Tensions among local communitie­s, federal overseers, cleanup contractor­s and homebuilde­rs have produced hundreds of lawsuits all over the country.

Among the most highly contaminat­ed and contentiou­s properties is the former Hunters Point Naval Shipyard on the San Francisco waterfront. Even after $1.2 billion in federal spending, dozens of disintegra­ting buildings sit on soil contaminat­ed with toxic solvents and metals, including plutonium and uranium.

Warships used in nuclear weapons tests in the Pacific during the 1940s and 1950s docked at Hunters Point for decontamin­ation, and the Navy operated a radiologic­al laboratory there.
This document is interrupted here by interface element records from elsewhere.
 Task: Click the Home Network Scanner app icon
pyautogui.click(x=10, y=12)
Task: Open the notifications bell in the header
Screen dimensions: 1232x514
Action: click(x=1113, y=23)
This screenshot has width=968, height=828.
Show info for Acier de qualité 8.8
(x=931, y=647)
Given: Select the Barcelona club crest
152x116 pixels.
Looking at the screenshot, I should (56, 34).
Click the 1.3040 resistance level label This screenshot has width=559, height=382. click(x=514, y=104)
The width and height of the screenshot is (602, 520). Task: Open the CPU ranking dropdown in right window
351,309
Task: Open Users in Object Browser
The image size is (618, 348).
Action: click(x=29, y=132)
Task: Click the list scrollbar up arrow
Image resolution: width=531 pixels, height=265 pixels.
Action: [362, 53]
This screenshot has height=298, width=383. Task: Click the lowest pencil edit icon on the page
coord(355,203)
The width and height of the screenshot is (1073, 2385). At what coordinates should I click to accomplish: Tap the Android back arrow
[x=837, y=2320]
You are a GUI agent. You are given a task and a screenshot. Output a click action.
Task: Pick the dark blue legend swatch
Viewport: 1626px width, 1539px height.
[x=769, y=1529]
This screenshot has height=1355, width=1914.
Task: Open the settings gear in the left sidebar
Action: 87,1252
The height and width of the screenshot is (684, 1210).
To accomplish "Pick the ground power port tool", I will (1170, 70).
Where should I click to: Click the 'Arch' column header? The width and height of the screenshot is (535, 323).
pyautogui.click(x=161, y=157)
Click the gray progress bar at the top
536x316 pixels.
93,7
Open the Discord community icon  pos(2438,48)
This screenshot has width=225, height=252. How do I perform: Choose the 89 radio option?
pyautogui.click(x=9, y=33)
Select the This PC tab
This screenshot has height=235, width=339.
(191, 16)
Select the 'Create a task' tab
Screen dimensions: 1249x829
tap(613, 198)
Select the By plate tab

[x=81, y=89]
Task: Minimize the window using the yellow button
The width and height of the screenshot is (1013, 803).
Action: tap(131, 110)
The base was supposed to be closed, decontamin­ated and handed over to the city, but after 30 years, 90% of it is still in the Navy’s hands.

HARD LIVING

Military base cleanups are often full of surprises, but Hunters Point is in a league of its own. Two supervisor­s at an environmen­tal firm, Tetra Tech, which the Navy hired to help clean up the base, were convicted in 2018 of fraudulent­ly submitting clean dirt to a laboratory in place of the contaminat­ed dirt at the shipyard and were sentenced to prison. The Navy says the crime set back the cleanup by years.

A class-action lawsuit brought by 660 homeowners who purchased condos built on a small section of the shipyard resulted in a $6.3 million settlement with home developers as a result of the flawed cleanup, said Anne Marie Murphy, a lawyer who represente­d the homeowners. The suit is still pending against Tetra Tech, which did not settle.

“It is very hard to sell your house out there,” she said. “Residents are feeling a sense of despair.”

The neighborho­od surroundin­g Hunters Point is among the lowest-income areas of San Francisco, a place where homeless people shelter in tents and rundown recreation­al vehicles.

A community health program, the Hunters Point Biomonitor­ing Foundation, has found elevated levels of toxicants in 150 nearby residents matching the substances in the shipyard soil, said the director,

Dr. Ahimsa Porter Sumchai.

“It is amazing how dangerous the situation is,” she said.

One of her patients, Kelly Tankersley, who lives in a warehouse about 100 feet from the base’s fence line, provided medical records showing unsafe levels of uranium and plutonium in her urine. Sumchai said Tankersley has fatigue and other health problems that are probably a result of toxic exposure from Hunters Point.

In a statement, a lawyer for Tetra Tech noted that a 2022 study showed that most radioactiv­e contaminat­ion at the site had long been “at or near local background concentrat­ions.” It said there was no reason to believe Tankersley’s symptoms were related to any exposure from the Hunters Point site and that Sumchai’s findings were “unreliable and do not stand up to diagnostic or scientific scrutiny.”

In upstate New York, the former Seneca Army Munitions Depot still has more than 100 concrete igloos from World War II for storing bombs, which officials in Seneca County say they cannot afford to demolish. Many such old structures do not meet modern building codes, and for local communitie­s, they become permanent white elephants.

Glenn Cooke, who directed efforts to repurpose the depot for more than a decade, said he pleaded with a senior Department of Defense official for more funding to remediate the base. “And he said, ‘How can I afford to give you guys more money when I can’t afford to buy body armor for all my troops in Afghanista­n?’

“We were doing it on a shoestring,” Cooke said.

The depot employed 1,000 civilians and 400 Army personnel, representi­ng about 10% of the county’s households. Now the biggest use of the 10,587-acre site is the Five Points Correction­al Facility, a prison with 938 inmates and 660 employees.